I'm sure most of you that followed my blog have vanished. Maybe that was my intention. Sometimes when you recieve only negeative feedback on things that don't matter it time to leave the spotlight. I left my life in Arizona and started a new one in St. Louis. The transition was not easy. after a few months I started to settle in and felt good about my life. Working out eating right and socializing the right amount. I'm writing again because I feel I'm slipping back into a dark hole. I don't like it. I shouldn't be here in this hole. I rescued a beautiful little puppy. We named her Penny Lane.
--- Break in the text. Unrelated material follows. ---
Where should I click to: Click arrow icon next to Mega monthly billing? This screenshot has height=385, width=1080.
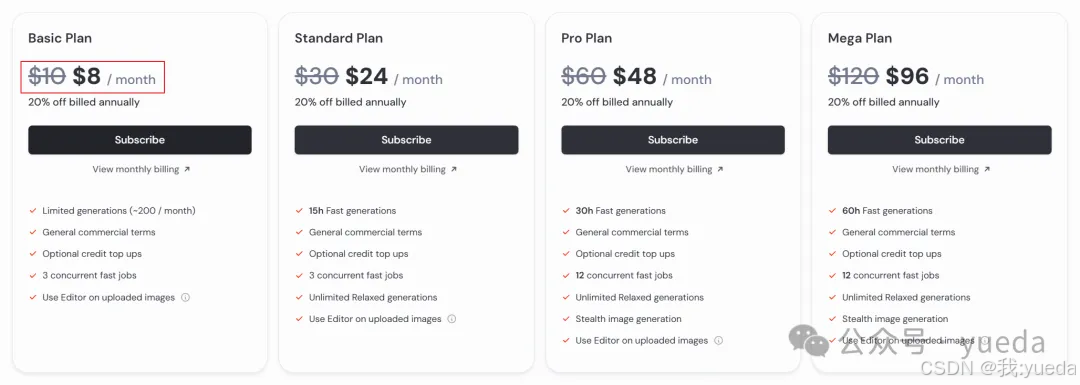click(x=986, y=169)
I loved the fact that Mike would never pass a penny without making a silent wish and putting it in his shoe. Isn't funny how little things that people did could make such a powerful impact. My kids are great and so is my family. We enjoyed a wonderful Thanksgiving. I don't know if it's the holidays coming up, the cold weather, or the fact that the doctors have me on a new medicine because my old medicine wasn't working and my cancer was back. Maybe one of the side effects are deprecion. I will try my best to snap out of this funk before it gets the best of me. So for the few who have periodically stayed with me. I just want to tell you I'm OK for now. I will push through the holidays. After the first of the year I have another Pet Scan which will let me know if the cancer has gone back into hiding, For now I will hold on tight and keep in touch.